Ich habe vor hundert Jahren mal ein Stück mit Claudio Simonetti von Goblin aufgenommen, für einen Dario-Argento-Streifen. Im Film klingt der Mix leider schlecht, dabei hört er sich auf der Originalaufnahme brillant an. Aber das hat Spaß gemacht, ich bin ein großer Fan von Goblin.

Kehren wir zu Cradle Of Filth zurück. Über die Jahrzehnte habt ihr viele verschiedene musikalische Einflüsse aufgenommen. Wie entscheidet ihr, ob ein Song mehr Thrash- oder Black- oder Sonstwas-Anteile braucht?

Eigentlich gar nicht, das ergibt sich so. Wir nehmen das, was gut klingt. Was Dinge wie Länge und Atmosphäre angeht, treffen wir schon gezielte Entscheidungen, aber stilistisch gesehen lassen wir es einfach fließen. Einige Journalisten meinten, auf der neuen Platte wären mehr Elemente der New Wave Of British Heavy Metal zu hören, warum wir die eingebaut hätten. Ich finde, wir hatten die schon immer. Wenn man ehrlich ist, meinen die Leute mit diesem Vergleich doch immer Iron Maiden oder Judas Priest. Nie spricht einer von Angel Witch oder Holocaust.
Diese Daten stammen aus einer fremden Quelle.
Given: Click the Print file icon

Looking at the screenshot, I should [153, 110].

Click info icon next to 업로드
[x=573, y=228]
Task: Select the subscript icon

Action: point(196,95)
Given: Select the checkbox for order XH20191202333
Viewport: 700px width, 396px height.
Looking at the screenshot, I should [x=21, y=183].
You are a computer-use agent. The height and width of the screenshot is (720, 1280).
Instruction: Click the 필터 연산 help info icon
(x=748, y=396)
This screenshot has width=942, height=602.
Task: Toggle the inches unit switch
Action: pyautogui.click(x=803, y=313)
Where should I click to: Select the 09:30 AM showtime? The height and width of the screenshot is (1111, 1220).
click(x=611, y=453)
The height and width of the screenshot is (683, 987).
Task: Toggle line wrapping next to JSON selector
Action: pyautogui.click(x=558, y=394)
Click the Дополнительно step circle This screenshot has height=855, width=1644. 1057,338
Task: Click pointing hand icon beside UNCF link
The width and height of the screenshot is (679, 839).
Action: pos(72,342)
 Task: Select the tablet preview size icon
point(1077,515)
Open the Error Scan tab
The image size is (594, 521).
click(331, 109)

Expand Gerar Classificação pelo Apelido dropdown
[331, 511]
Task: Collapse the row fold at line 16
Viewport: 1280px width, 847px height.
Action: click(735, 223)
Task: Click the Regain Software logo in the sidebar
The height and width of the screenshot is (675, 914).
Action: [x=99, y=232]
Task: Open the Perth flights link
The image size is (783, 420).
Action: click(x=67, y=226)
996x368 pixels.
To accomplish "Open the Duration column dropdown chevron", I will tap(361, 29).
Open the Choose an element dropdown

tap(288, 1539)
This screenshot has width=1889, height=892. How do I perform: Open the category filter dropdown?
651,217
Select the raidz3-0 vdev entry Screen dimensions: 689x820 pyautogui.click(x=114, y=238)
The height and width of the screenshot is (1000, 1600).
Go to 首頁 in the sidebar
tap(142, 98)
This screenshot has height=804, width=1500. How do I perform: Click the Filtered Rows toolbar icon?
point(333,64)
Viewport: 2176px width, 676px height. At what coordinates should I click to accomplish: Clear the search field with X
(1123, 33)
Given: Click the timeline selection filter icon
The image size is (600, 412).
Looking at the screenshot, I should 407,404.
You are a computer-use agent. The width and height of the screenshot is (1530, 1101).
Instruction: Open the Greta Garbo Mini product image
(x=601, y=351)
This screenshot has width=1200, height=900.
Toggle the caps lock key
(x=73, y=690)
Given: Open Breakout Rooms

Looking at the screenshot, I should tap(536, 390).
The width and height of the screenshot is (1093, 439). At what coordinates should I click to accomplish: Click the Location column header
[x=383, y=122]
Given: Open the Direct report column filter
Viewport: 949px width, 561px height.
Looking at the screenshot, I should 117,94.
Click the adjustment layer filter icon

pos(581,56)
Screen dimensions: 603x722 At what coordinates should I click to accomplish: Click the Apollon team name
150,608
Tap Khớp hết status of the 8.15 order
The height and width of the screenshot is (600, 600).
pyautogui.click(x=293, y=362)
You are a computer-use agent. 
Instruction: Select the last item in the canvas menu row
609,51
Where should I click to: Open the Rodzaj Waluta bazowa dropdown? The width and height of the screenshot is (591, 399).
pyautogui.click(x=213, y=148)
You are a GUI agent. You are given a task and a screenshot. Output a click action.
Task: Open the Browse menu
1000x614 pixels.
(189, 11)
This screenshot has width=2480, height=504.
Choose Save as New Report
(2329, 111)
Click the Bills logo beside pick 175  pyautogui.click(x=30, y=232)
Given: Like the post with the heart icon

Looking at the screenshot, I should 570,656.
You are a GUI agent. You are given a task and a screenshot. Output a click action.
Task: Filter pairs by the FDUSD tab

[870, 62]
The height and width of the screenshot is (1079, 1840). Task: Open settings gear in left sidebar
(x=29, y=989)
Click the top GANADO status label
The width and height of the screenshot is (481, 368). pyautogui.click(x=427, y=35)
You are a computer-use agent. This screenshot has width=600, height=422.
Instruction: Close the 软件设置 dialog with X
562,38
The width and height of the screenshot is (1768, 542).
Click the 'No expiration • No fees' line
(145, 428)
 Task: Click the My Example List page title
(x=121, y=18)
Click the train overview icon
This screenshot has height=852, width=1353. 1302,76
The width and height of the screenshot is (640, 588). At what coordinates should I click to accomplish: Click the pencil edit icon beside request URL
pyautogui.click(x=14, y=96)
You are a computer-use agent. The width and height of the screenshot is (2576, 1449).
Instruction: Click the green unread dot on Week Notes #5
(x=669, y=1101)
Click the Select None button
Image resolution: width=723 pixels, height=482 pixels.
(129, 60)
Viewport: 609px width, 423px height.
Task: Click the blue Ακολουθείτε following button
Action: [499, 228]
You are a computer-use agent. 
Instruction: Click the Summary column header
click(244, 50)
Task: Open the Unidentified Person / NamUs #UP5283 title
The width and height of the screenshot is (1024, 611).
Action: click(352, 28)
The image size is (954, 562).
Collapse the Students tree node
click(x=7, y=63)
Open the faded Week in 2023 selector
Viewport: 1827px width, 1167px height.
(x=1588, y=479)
Aber diese Doppelgitarren sind nichts Neues bei uns, die haben wir immer schon verwendet. Vielleicht treten sie jetzt deutlicher zutage, weil wir zwei hervorragende Gitarristen haben. Eigentlich drei, denn unser Bassist spielt ebenfalls E-Gitarre und schreibt auch dafür. Die bringen natürlich alle ihre Vorlieben mit, wühlen auch im Katalog rum und sagen: Diesen alten Cradle-Song sollten wir unbedingt mal wieder spielen.

Das neue Album hat schon wieder eine nackte Frau vorne drauf. Können wir uns jetzt auf eine Serie einstellen?

Es ist nichts falsch an nackten Frauen, es ist lediglich eine Stilistik. Ich habe dem Künstler freie Hand gelassen, da er schon das vorherige Artwork gestaltet hatte. Dann fand ich heraus, dass er auch Musikvideo-Regisseur ist. Sein Video für uns zu "Heartbreak And Séance" gefällt mir außerordentlich gut. Und von ihm stammte die Idee einer viktorianischen Venus auf dem Cover, womit wir ebenfalls auf ältere Alben anspielen. Das Ganze besitzt ein theatralisches Element, aber ich habe nie etwas wegen Nacktheit einzuwenden. Das Cover für die "Heartbreak And Séance"-Single sieht ähnlich aus, klassische Aktmalerei, Eros und Thanatos.

Hast du eine Meinung zu Spotify und Musikstreaming?

Ich mag das Praktische daran. Ich hab Amazon Music und streame schon mal was über meinen Fernseher, weil ich zu faul bin, eine Etage nach unten zu gehen und mir die CD zu holen. Das Entlohnungsmodell für Künstler lässt Musik leider zu einem Wegwerfartikel verkommen. Die Aufmerksamkeitsspanne der Leute wird immer geringer. Wenn ich mir eine CD kaufe und die ins Autoradio stecke, bleibt sie dort wochenlang drin. Ich kenne das Album anschließend bis ins kleinste Detail. Und genauso sollte es auch sein.

Eine letzte Frage: Siehst du dich als Überlebenden der Metalszene? Du musst über die Jahrzehnte doch viele Weggefährten an normale Alltagsjobs verloren haben.

Ich hatte nie einen normalen Job, ich habe Glück gehabt. Mit der Band hab ich schnell genug Geld verdient, um komfortabel leben zu können. Da habe ich viel Arbeit investiert und war lange Zeit von meiner Familie getrennt. Aber Überlebender? Ich weiß nicht. Ich kenne noch viele Leute aus der Szene von früher, Musiker von Opeth, Moonspell, Sepultura und Slayer. Oder auch Kreator. Viele haben überlebt und wir freuen uns alle, dass wir noch dabei sind und uns auch in privilegierter Position befinden.

Viele Kids heute denken, man müsste keine Arbeit mehr reinstecken, weil man zu Hause ein Album aufnehmen kann. Du wirst aber nicht über Nacht Arnold Schwarzenegger, ohne deine Muskeln zu trainieren. Wenn du eine erfolgreiche Band auf der Bühne siehst, kannst du sicher sein, dass sie hart dafür gearbeitet hat.